Blood

In adults with Philadelphia chromosome-negative (Ph-) acute lymphoblastic leukemia (ALL) genetic risk is usually combined with measurable residual disease (MRD) assignment to consolidation therapy. However, this combination is not uniform across trials and centralized assessment is not always performed. This study analyzed patients' outcomes using centrally assessed MRD and genetics. Patients with high genetic risk (HGR), those who required two induction cycles for complete remission (CR), and CR patients with end-of-induction (EOI) MRD ≥0.01% were assigned to allogeneic hematopoietic stem cell transplant (alloHSCT), while the remaining patients were assigned to delayed consolidation and maintenance. HGR for B-ALL included KMT2A rearrangements, low hypodiploidy and age >35 years, homozygous TP53 mutations/deletions, or concomitant IKZF1 and CDKN2A/B deletions. HGR in T-ALL included absence of NOTCH1/FBXW7 mutations and/or K/NRAS or PTEN alterations. Patients with early T-ALL (ETP) received a different induction regimen, and all were assigned to alloHSCT. Median (range) age of 436 patients was 39 (18-60) years, 332 with B-lineage ALL and 104 T-ALL. By intention to treat, 243 non-ETP patients (61%) were assigned to alloHSCT and 157 (39%) to CT. The 3-year overall survival (OS) probability (95% CI) was 64% (58%-69%).

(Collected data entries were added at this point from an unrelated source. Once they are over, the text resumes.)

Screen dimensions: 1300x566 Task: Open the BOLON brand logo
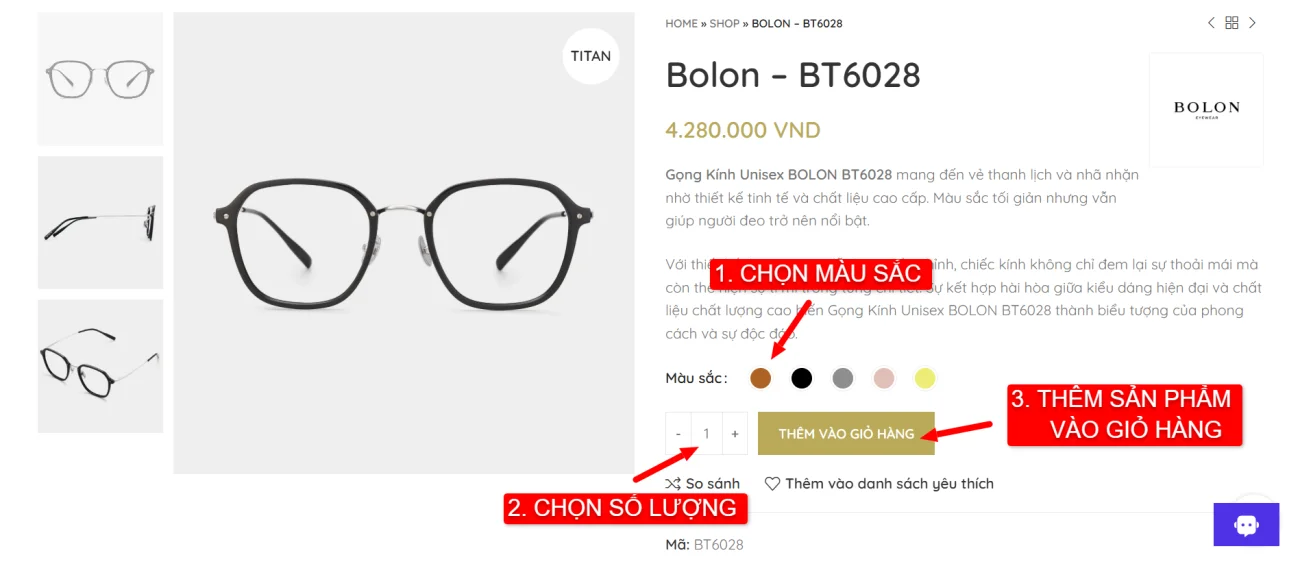tap(1206, 109)
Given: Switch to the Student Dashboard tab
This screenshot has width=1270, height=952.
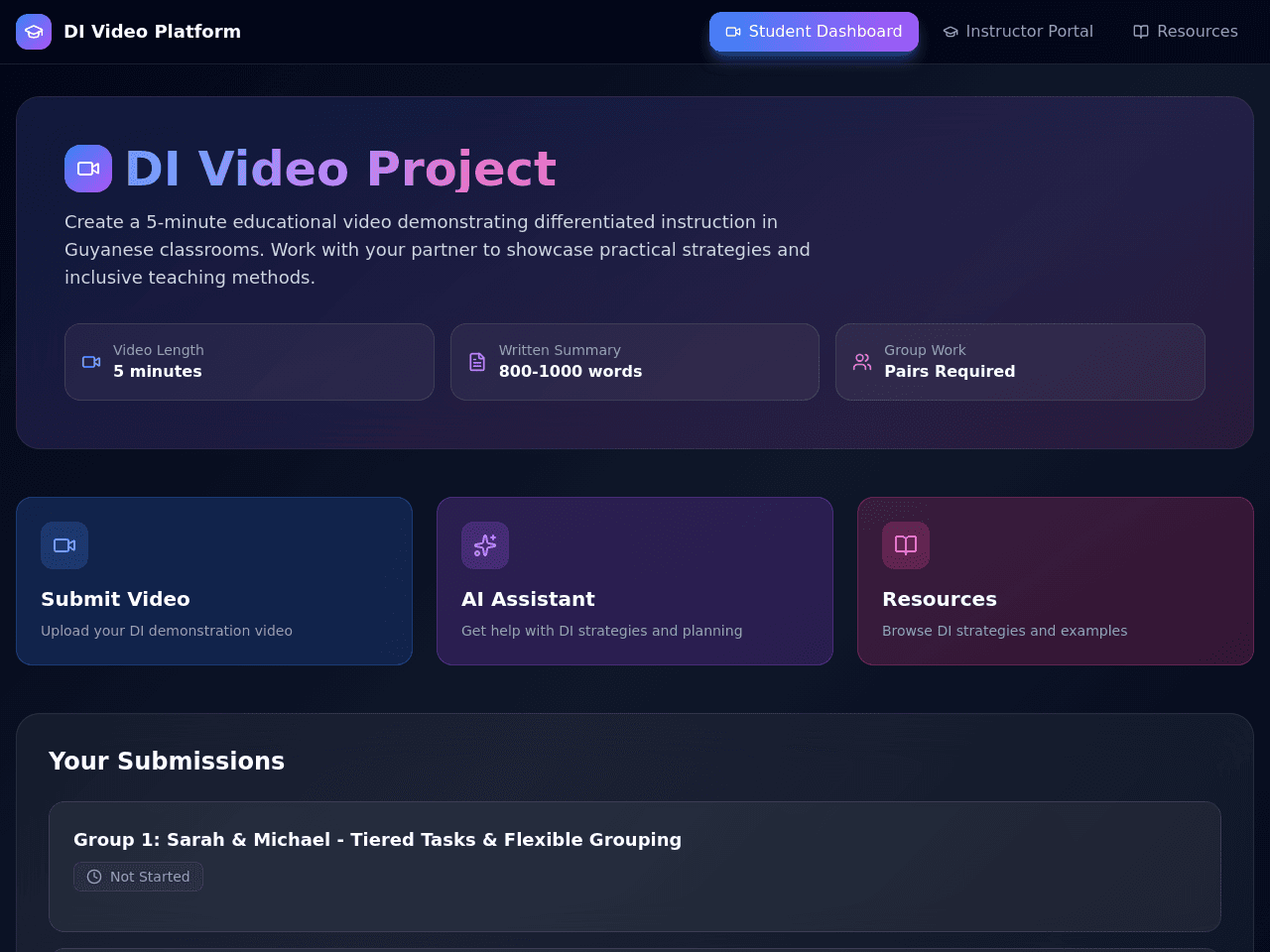Looking at the screenshot, I should [x=814, y=32].
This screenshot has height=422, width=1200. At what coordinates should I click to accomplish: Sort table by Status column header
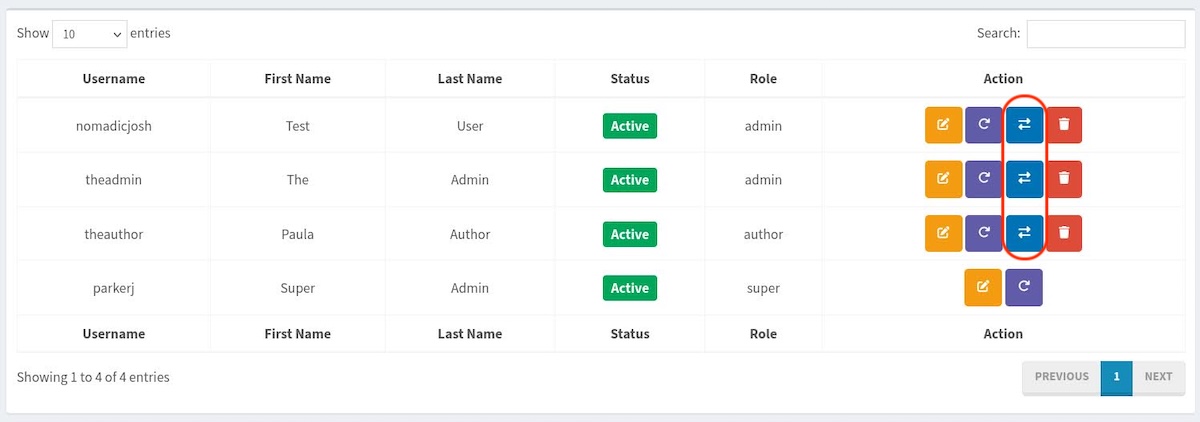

For patients with CR and EOI MRD<0.01% without HGR (n=109), the OS probability was 81% (70%-89%), compared with 50% (34%-63%) for MRD-negative patients with HGR (n=64). In patients with ETP-ALL the probability of 3-year OS was 61% (37%-79%). The combination of genetics and MRD allows accurate identification of adult Ph- ALL patients candidates to alloHSCT or chemotherapy. The trial was registered at www.ClinicalTrials.gov: NCT04179929.